GIVEN PROBLEM 1 => Rewrite the records from the start down to the line containing "pyautogui.click(x=1151, y=44)" with "Studies" replaced by "Reports" and everything else unchanged. Give only those lines, and leave out the pictures.

## START PROVIDED PASSAGE

Court of Appeals of Connecticut

January 8, 2019


          Argued October 11, 2018

         Procedural History

         Action to recover damages for the plaintiff's alleged constructive discharge from employment, and for other relief, brought to the Superior Court in the judicial district of New Haven at Meriden, where the court, Hon. John F. Cronan, judge trial referee, granted the defendant's motion to strike the complaint; thereafter, the court, Harmon, J., granted the plaintiff's motion for judgment and rendered judgment for the defendant, from which the plaintiff appealed to this court. Affirmed.

          John R. Williams, for the appellant (plaintiff).

          Robert M. Palumbos, pro hac vice, with whom was Elizabeth M. Lacombe, for the appellee (defendant).

          Scott Madeo and Brian Festa filed a brief for the Commission on Human Rights and Opportunities as amicus curiae.

          DiPentima, C. J., and Lavine and Moll, Js.


          LAVINE, J.

## END PROVIDED PASSAGE
## START INFORMATION SHOWN

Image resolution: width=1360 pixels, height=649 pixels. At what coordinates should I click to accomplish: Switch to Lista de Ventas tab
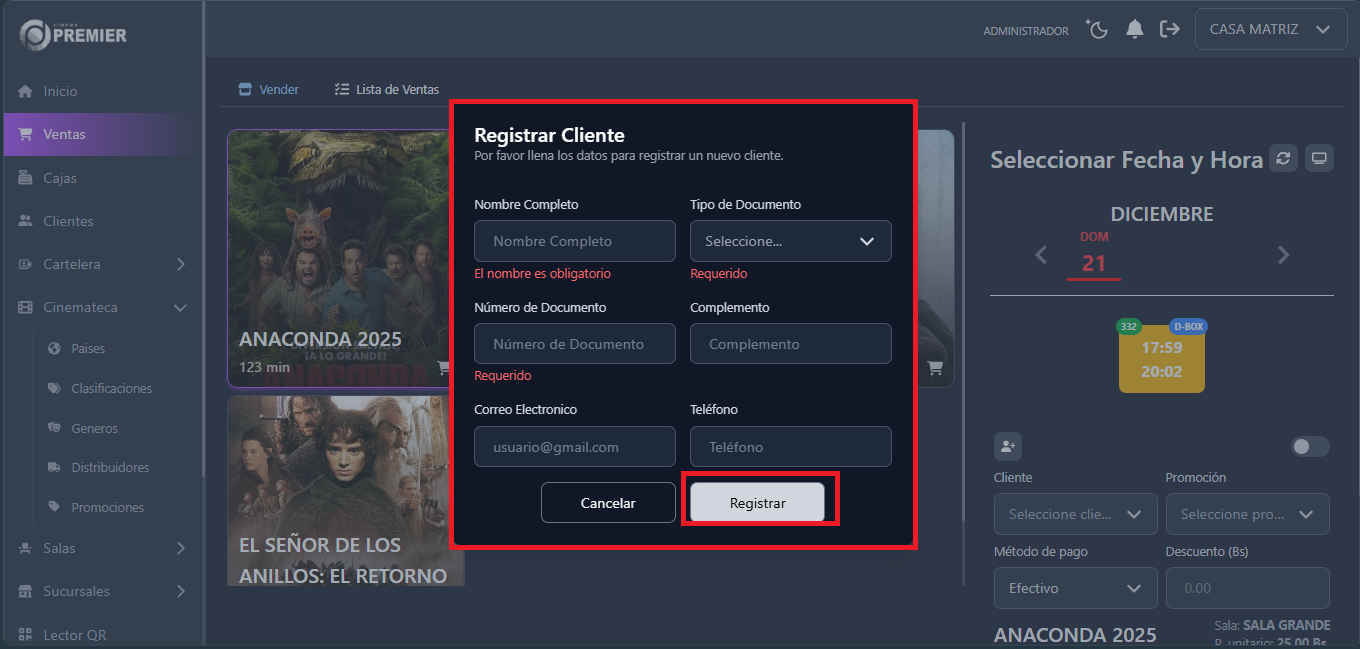(387, 89)
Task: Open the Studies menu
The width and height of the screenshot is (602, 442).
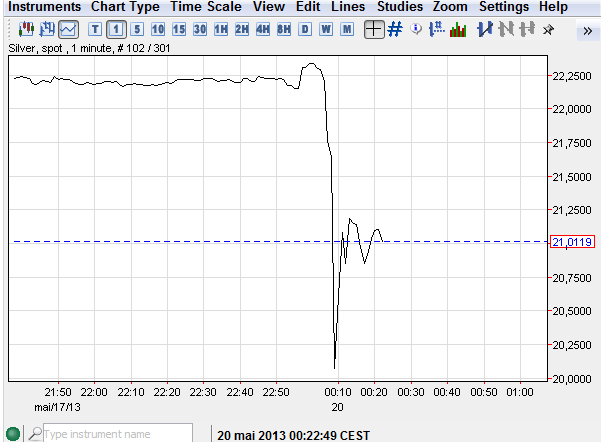Action: tap(399, 7)
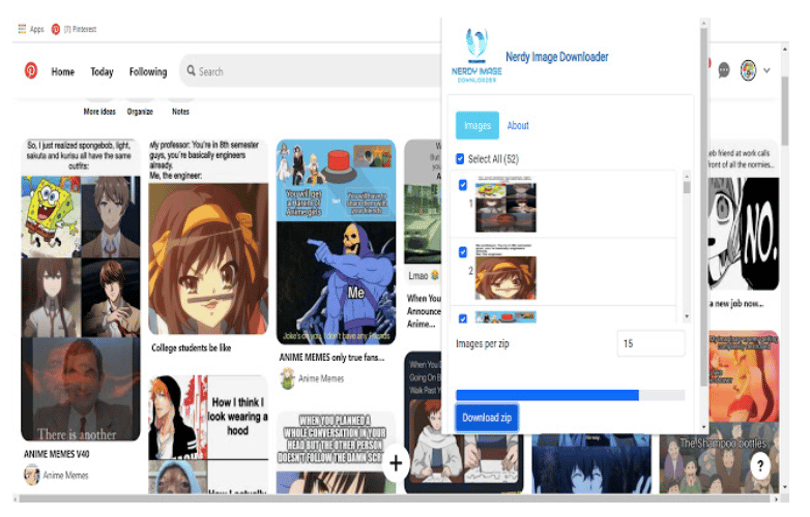Click the profile avatar icon

(748, 70)
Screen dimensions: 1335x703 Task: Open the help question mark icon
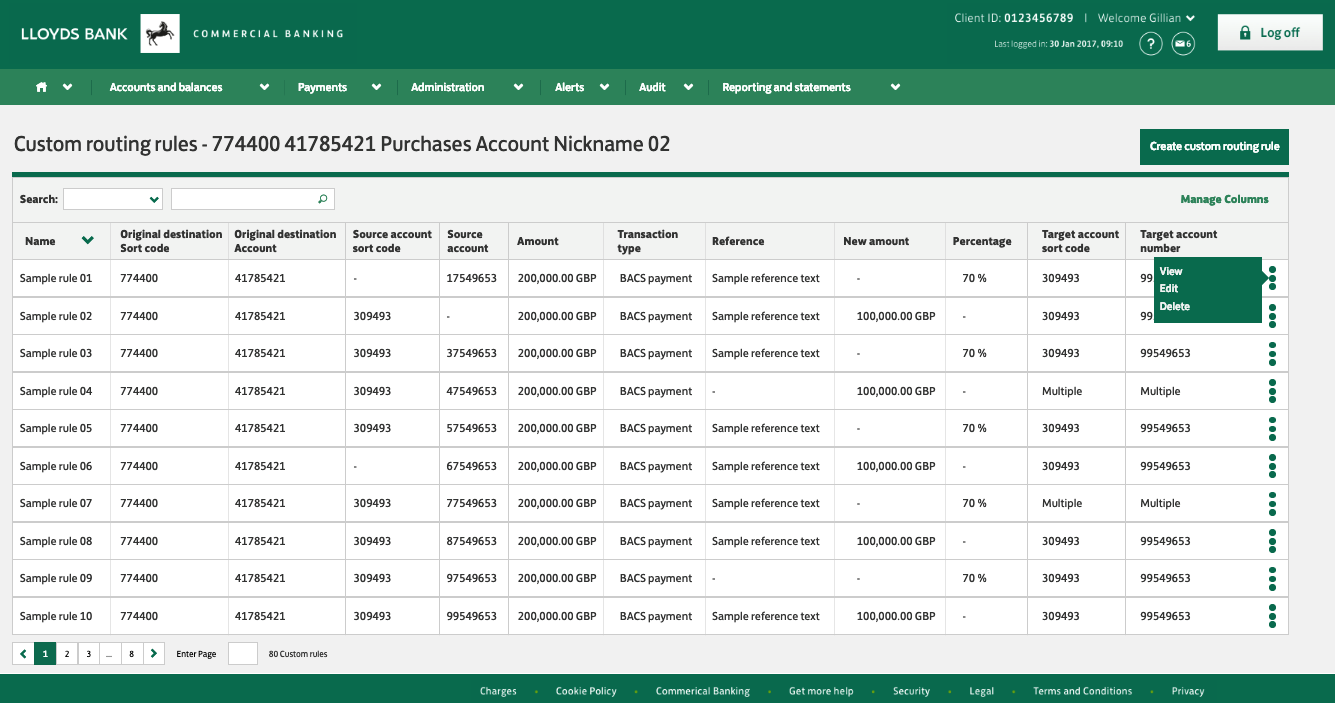pyautogui.click(x=1151, y=44)
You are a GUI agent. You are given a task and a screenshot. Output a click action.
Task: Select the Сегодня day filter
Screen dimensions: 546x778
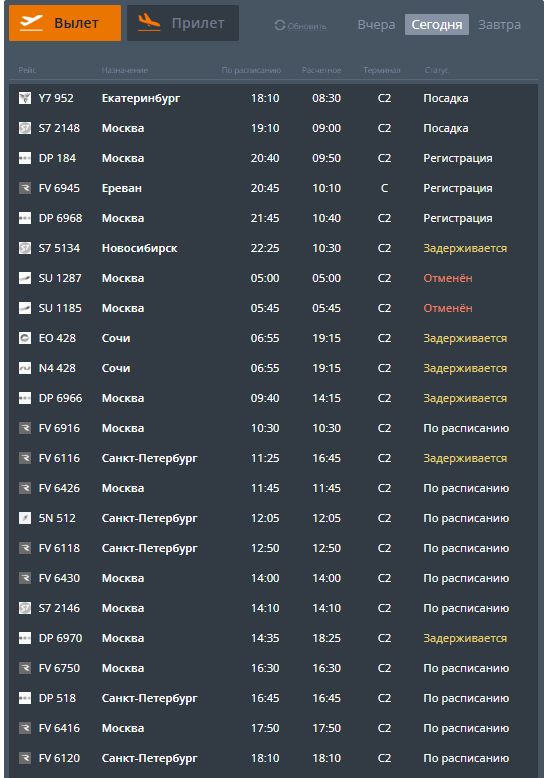[437, 25]
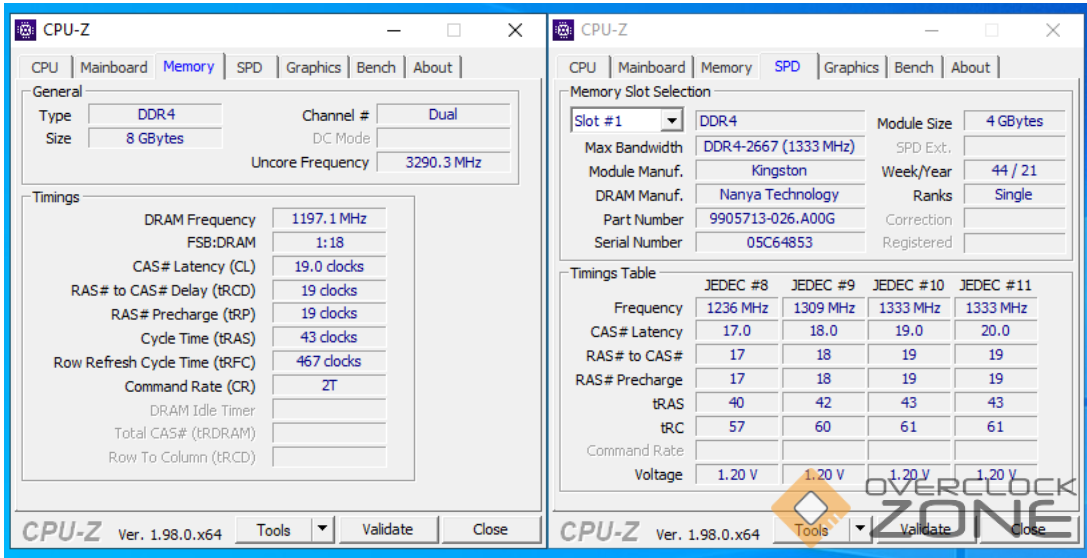Click the DRAM Frequency value field

pyautogui.click(x=328, y=219)
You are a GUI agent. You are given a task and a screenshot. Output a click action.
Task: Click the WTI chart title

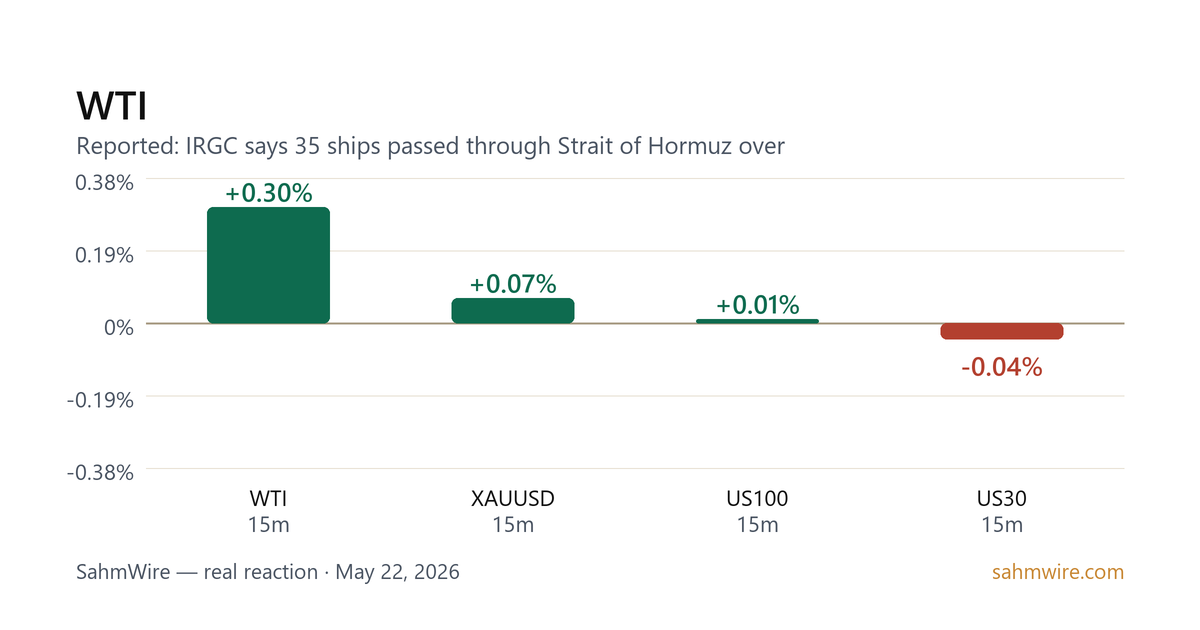click(111, 107)
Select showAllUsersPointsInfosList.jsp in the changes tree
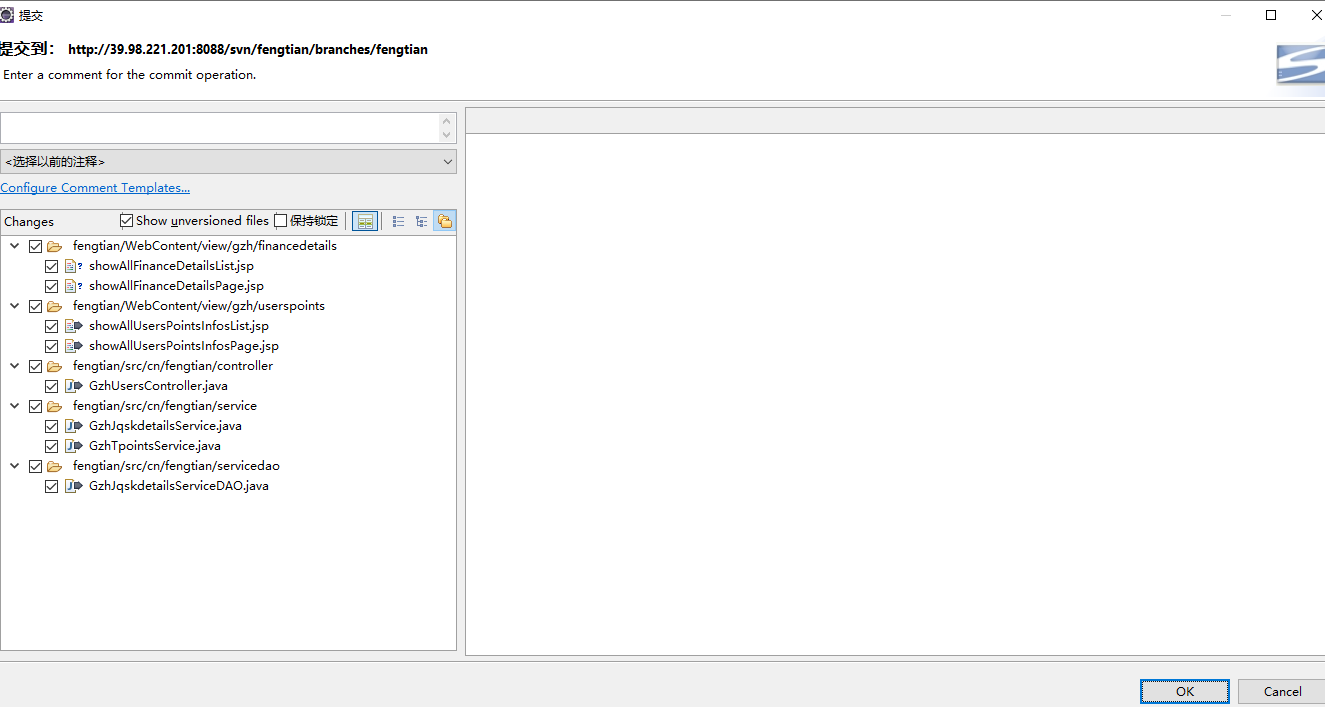The width and height of the screenshot is (1325, 707). (178, 326)
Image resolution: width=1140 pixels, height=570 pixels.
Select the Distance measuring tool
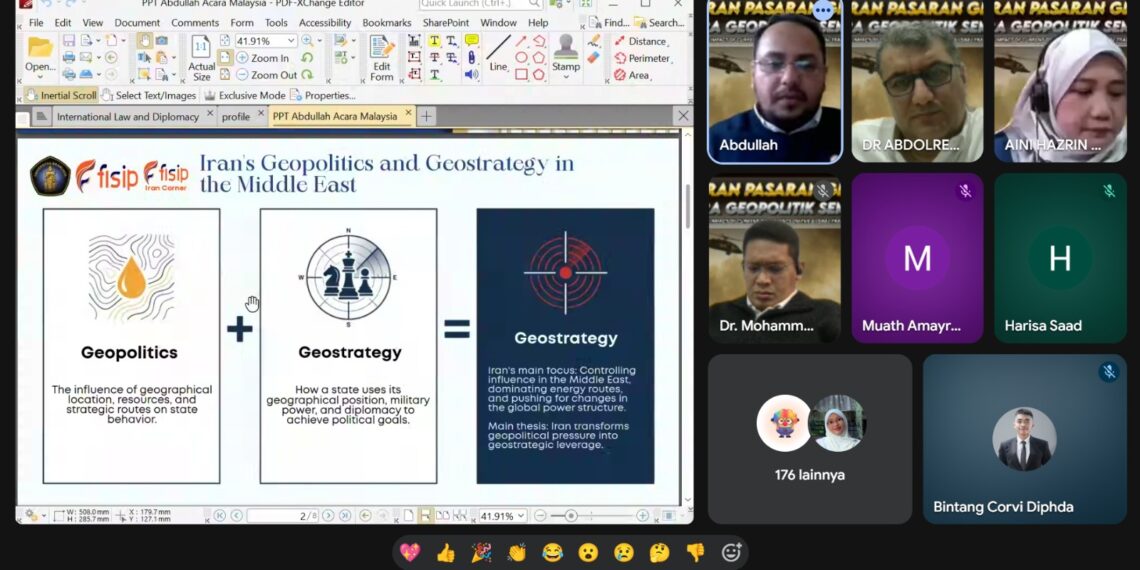(639, 41)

## END INFORMATION SHOWN

GIVEN PROBLEM 2 => Write out the entire Connecticut appellate court excerpt word for word.

COMPLETE RESPONSE 1 =>
Image resolution: width=1360 pixels, height=649 pixels. At what coordinates should I click to accomplish: Switch to Lista de Ventas tab
(387, 89)
Task: Open the Reports menu
The width and height of the screenshot is (602, 442).
Action: tap(399, 7)
Click the profile avatar icon

(748, 70)
Screen dimensions: 1335x703 Task: Open the help question mark icon
pyautogui.click(x=1151, y=44)

COMPLETE RESPONSE 2 =>
Court of Appeals of Connecticut

January 8, 2019


          Argued October 11, 2018

         Procedural History

         Action to recover damages for the plaintiff's alleged constructive discharge from employment, and for other relief, brought to the Superior Court in the judicial district of New Haven at Meriden, where the court, Hon. John F. Cronan, judge trial referee, granted the defendant's motion to strike the complaint; thereafter, the court, Harmon, J., granted the plaintiff's motion for judgment and rendered judgment for the defendant, from which the plaintiff appealed to this court. Affirmed.

          John R. Williams, for the appellant (plaintiff).

          Robert M. Palumbos, pro hac vice, with whom was Elizabeth M. Lacombe, for the appellee (defendant).

          Scott Madeo and Brian Festa filed a brief for the Commission on Human Rights and Opportunities as amicus curiae.

          DiPentima, C. J., and Lavine and Moll, Js.


          LAVINE, J.